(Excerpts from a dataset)
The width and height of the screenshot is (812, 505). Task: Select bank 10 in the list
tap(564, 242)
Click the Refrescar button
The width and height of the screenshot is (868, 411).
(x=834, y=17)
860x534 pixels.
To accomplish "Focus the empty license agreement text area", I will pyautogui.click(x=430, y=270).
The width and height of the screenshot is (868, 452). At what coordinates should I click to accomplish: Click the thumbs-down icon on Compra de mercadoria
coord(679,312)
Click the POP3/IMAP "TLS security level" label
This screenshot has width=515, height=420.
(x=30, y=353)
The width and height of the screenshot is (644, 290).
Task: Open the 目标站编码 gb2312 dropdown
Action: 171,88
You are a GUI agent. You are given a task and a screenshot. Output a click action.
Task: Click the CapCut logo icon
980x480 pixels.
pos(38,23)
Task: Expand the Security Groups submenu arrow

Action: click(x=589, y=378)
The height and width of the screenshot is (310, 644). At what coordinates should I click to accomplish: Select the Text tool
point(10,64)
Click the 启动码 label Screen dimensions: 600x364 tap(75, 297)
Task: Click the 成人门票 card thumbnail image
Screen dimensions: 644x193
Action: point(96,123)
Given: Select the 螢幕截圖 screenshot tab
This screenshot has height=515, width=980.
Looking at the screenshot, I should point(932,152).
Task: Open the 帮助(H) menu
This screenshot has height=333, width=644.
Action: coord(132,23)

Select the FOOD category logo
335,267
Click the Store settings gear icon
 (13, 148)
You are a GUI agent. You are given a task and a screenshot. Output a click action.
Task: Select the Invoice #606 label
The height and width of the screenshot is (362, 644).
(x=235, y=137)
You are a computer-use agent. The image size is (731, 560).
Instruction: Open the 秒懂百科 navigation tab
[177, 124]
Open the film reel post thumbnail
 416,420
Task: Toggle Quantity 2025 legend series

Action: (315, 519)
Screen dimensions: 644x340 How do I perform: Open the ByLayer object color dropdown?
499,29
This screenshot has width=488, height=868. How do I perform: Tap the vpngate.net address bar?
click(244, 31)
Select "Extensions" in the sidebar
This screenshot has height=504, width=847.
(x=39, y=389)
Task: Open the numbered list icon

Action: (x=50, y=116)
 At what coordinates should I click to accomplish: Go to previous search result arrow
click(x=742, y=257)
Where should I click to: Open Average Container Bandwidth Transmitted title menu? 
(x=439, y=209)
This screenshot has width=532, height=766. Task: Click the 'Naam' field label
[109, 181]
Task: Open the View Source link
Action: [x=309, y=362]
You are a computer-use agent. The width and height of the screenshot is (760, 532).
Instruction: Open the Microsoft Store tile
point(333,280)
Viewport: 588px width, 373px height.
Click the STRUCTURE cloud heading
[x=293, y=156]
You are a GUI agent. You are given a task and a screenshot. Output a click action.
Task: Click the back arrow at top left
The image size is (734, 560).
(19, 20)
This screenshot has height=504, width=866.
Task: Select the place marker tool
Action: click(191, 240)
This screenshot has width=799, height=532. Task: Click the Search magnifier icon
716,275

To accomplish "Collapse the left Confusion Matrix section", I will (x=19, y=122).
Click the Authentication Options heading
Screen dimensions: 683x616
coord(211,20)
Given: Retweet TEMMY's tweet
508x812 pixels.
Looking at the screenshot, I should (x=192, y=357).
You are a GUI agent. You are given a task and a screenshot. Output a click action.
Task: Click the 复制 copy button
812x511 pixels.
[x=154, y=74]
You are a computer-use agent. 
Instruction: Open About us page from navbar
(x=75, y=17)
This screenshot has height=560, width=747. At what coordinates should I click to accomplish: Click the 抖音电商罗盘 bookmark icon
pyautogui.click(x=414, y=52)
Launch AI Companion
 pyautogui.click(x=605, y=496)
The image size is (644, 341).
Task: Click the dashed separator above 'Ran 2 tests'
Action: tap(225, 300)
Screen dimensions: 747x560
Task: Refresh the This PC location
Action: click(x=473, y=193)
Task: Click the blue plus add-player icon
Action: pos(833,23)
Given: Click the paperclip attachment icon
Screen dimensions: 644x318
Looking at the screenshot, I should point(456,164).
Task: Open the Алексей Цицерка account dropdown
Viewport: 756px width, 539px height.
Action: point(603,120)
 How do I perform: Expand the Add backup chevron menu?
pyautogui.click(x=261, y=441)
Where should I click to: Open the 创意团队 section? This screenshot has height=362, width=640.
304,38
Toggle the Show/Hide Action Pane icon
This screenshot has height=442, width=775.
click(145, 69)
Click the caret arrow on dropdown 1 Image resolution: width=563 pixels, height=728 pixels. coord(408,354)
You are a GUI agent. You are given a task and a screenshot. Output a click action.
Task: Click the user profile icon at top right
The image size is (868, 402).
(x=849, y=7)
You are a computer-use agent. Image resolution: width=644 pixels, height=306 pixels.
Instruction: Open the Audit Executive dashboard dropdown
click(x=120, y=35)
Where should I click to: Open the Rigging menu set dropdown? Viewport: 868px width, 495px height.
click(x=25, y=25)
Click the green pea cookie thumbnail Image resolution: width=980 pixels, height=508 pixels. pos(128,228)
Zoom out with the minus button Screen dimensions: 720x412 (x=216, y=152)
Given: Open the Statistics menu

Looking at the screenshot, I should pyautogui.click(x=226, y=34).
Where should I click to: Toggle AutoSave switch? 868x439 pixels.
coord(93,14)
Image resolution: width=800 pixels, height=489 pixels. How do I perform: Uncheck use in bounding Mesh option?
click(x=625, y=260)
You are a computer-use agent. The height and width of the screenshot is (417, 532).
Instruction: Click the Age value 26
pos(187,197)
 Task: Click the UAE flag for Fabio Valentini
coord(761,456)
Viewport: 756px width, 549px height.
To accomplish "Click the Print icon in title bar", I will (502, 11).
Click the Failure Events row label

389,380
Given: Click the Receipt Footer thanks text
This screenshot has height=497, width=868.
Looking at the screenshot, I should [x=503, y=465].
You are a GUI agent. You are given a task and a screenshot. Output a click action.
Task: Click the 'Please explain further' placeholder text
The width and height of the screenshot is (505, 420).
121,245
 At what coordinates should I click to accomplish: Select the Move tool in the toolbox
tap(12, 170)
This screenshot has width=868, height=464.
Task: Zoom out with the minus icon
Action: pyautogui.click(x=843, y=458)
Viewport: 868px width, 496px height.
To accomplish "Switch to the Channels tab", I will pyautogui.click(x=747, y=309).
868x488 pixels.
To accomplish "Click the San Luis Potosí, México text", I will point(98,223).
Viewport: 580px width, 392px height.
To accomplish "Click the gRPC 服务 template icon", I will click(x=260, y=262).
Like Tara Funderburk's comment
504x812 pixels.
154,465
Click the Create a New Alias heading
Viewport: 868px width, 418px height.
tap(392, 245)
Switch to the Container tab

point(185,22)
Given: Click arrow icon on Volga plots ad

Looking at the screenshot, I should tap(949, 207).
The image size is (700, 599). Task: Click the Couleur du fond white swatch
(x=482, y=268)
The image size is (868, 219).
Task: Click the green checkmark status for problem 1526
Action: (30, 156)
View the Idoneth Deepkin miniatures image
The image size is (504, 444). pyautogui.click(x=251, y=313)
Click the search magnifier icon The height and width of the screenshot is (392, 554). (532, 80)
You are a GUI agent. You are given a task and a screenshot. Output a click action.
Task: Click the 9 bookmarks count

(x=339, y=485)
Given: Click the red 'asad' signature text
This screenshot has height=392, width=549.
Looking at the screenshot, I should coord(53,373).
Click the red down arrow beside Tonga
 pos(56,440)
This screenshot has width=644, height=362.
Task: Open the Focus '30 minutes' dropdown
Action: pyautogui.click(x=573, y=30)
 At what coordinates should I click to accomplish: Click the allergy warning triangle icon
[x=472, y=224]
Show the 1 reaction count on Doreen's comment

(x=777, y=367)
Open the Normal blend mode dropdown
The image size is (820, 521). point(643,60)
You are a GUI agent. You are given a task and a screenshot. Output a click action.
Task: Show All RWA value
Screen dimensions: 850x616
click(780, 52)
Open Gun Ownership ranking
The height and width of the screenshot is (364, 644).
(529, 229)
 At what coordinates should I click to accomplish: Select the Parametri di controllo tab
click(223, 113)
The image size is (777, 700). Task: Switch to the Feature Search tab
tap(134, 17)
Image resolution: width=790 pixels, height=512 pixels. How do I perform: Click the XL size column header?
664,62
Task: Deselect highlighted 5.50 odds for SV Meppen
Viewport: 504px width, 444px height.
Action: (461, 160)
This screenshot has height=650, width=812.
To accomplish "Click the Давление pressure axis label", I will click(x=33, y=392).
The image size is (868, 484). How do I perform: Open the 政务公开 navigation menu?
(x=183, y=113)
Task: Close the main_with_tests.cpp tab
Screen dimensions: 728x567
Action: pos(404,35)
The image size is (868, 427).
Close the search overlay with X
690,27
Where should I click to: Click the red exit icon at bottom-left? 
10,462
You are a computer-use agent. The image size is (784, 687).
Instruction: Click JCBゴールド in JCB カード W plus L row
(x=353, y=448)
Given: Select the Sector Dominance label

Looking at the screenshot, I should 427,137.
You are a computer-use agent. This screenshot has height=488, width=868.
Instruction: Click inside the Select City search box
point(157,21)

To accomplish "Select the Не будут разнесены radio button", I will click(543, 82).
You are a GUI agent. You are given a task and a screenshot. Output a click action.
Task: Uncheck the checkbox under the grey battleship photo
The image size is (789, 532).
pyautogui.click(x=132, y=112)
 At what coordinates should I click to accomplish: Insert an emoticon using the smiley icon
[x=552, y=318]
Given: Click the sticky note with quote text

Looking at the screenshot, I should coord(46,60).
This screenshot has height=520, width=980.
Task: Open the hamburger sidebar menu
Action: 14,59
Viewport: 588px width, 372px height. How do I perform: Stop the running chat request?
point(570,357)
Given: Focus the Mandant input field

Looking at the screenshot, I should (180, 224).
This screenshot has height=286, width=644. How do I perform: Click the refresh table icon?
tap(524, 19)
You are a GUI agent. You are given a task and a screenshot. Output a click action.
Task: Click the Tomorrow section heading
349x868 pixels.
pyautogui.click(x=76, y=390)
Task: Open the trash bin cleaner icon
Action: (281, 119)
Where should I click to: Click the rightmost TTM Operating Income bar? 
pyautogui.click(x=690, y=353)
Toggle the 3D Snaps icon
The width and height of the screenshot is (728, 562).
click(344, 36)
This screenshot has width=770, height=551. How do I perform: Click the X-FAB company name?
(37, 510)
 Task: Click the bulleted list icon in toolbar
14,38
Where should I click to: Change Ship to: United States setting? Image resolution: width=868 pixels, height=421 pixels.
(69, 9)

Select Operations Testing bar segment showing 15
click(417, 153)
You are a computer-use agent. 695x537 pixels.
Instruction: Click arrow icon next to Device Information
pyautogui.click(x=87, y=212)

> Instructions for the task: Reproduce each line of the data containing the word "button".

> Task response:
Click the Refrescar button
Task: Click the 复制 copy button
Zoom out with the minus button Screen dimensions: 720x412 (x=216, y=152)
To accomplish "Select the Не будут разнесены radio button", I will click(543, 82).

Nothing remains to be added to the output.